§ **TRECHO DO DOCUMENTO**:
Segundo Elvira, necessário compreender que a organização da temporalidade fixa no âmbito pedagógico existe, não concepção dos educadores, pais e alunos, como também em documentos oficiais; além do material didático que, muitas vezes, se organizam de modo aprisionar o conhecimento. A herança desta organização de ensino é advindo do modelo europeu, exclusivamente do francês. A diversidade sociocultural vem exigindo alteração na temporalidade e na organização do fazer pedagógico, a fim de se adequar às necessidades e especificidades presentes no contexto escolar.
A autora exemplifica que, a mudança do tempo rígido para um tempo flexível permite ao educador utilizar de suas horas de trabalho de acordo com suas necessidades. Assim, faz-se urgente compreender a escola como espaço de formação, não apenas de aprendizagem, valorizando o desenvolvimento global do ser humano, portanto, não se trata de algo inventado  para acabar com a repetência e/ou com o fracasso escolar, mas de atribuir o tempo adequado a todos para a sua formação, o qual diferencia de um indivíduo a outro.
O ano cronológico e o ciclo de formação são apresentados de formas diferentes pela autora, enquanto o primeiro é um produto cultural, datado; o outro é de ordem biológica cultural. Neste sentido, a autora defende a concepção de um estudioso denominado Henri Wallon, ao abordar que a educação deve estar a serviço do ser humano e não servir aos interesses particulares. Além disso, relata com propriedade os princípios gerais desta perspectiva de aprendizagens, declarando que, quando surge a proposta de ciclos, esta se sustenta na ressignificação do processo de aprender, onde o currículo deve se pautar em um projeto de formação que contemple as diversidades, no qual os conteúdos sejam trabalhados como elementos mediadores do desenvolvimento humano. A proposta de ciclo de formação humana se ancora na teoria cultural-histórica do desenvolvimento humano que, considerando as proposições da autora supracitada, envolve várias funções psicológicas, conhecidas por Lev S. Vygotsk, como: memória, atenção volitiva, a percepção, a imaginação e o pensamento.
Ainda de acordo com Elvira, o estudo do conjunto das neurociências nos ajudam a compreender vários pontos do processo do ato de aprender e que a escola, neste viés, deve viabilizar a socialização de informações e intrumentos culturais, atendendo as pecualiaridades do desenvolvimento biológico e cultural do ser humano, ou seja, trata-se de abordar o conhecimento formal, promovendo o seu desenvolvimento cultural. Nesta conjectura, a implantação de ciclos de aprendizagens permeia por várias dimensões, dentre elas: a gestão, o currículo, a avaliação, a continuidade educativa, o trabalho em equipe e a formação do educador, estas estritamente relacionadas entre si.
No que tange à gestão, aborda a necessidade do diretor se ver como educador, ou seja, a urgência deste rever sua função, que deve ultrapassar do meramente administrativo para a dimensão pedagógica. Ou seja, a gerência das unidades de ensino precisa estar a serviço da ação educativa. Nesta proposição, também deve se pautar a práxis do educador, esta deve deixar de servir apenas a estrutura da instituição, mas conduzi-lo ao seu processo de formação, com iniciativa e tomada de decisão que contribuam para o fortalecimento da sua identidade profissional docente.

§ **PEDIDO ESCRITO A**:
Segundo o trecho do documento, de qual modelo vem a herança da organização de ensino com temporalidade fixa?

§ **AS LINHAS**:
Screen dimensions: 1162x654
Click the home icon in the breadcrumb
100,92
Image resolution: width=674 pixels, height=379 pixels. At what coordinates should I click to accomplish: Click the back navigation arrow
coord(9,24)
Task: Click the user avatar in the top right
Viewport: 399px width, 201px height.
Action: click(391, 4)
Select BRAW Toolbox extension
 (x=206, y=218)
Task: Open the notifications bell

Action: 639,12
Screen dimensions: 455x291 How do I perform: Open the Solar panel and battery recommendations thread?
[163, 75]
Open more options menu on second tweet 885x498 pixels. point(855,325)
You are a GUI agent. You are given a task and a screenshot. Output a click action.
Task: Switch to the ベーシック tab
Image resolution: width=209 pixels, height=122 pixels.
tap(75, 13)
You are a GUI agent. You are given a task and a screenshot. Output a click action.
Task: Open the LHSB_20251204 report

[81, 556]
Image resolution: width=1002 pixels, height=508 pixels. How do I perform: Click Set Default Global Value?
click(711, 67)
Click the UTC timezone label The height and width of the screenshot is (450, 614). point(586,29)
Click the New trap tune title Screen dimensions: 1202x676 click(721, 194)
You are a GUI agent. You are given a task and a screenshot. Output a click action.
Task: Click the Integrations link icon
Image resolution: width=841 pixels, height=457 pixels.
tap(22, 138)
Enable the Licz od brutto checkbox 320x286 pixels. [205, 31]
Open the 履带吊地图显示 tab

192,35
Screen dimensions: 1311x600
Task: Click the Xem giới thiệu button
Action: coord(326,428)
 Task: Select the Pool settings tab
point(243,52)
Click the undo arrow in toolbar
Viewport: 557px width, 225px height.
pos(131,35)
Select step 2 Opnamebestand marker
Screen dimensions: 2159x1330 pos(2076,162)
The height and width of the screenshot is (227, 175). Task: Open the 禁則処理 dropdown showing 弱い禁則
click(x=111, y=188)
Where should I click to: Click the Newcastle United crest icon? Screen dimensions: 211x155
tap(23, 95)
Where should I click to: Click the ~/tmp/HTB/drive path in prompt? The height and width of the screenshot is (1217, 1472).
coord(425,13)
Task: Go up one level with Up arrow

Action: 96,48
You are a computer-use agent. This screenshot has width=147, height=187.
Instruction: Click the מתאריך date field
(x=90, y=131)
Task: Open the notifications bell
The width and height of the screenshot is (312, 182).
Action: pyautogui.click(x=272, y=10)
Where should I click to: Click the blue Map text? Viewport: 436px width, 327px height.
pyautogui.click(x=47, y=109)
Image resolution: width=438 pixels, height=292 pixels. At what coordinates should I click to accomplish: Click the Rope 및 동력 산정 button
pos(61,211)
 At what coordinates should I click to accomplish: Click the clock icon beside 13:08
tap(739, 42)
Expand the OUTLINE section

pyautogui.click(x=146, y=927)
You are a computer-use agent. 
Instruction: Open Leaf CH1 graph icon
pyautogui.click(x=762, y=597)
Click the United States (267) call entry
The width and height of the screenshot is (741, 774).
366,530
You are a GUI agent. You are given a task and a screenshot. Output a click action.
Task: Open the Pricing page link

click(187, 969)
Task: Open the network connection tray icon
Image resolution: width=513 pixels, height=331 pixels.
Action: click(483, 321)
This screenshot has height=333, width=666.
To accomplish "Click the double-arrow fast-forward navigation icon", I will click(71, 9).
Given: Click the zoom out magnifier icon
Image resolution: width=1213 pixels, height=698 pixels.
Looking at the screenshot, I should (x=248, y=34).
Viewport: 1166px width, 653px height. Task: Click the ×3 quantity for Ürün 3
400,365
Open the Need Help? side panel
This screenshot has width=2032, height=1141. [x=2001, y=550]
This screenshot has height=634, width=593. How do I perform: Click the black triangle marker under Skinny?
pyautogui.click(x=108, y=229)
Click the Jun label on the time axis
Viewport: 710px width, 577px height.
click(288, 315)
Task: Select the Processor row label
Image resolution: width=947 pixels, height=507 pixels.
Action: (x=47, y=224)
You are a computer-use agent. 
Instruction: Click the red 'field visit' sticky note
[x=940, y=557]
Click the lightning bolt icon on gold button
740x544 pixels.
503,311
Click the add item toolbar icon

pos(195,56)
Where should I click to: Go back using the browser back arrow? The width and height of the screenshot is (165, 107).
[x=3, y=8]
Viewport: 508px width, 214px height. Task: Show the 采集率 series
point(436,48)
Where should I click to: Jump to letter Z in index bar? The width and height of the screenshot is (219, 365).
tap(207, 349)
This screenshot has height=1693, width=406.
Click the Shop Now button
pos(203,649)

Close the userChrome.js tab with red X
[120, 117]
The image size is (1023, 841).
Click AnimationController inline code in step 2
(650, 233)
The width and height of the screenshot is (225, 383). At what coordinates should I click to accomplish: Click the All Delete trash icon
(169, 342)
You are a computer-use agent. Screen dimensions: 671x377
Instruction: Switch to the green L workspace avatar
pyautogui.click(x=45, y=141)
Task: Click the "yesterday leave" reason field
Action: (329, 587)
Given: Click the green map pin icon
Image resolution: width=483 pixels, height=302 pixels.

§ **PEDIDO ESCRITO B**:
Nas linhas, reescreva o trecho que abre com a linha contendo "This screenshot has height=634, width=593." e fecha com a que contém "click(288, 315)", trocando "black" por "white" e deixando o restante igual.

§ **RESULTADO DA TAREFA A**:
Do modelo europeu, exclusivamente do francês.

§ **RESULTADO DA TAREFA B**:
This screenshot has height=634, width=593. How do I perform: Click the white triangle marker under Skinny?
pyautogui.click(x=108, y=229)
Click the Jun label on the time axis
Viewport: 710px width, 577px height.
click(288, 315)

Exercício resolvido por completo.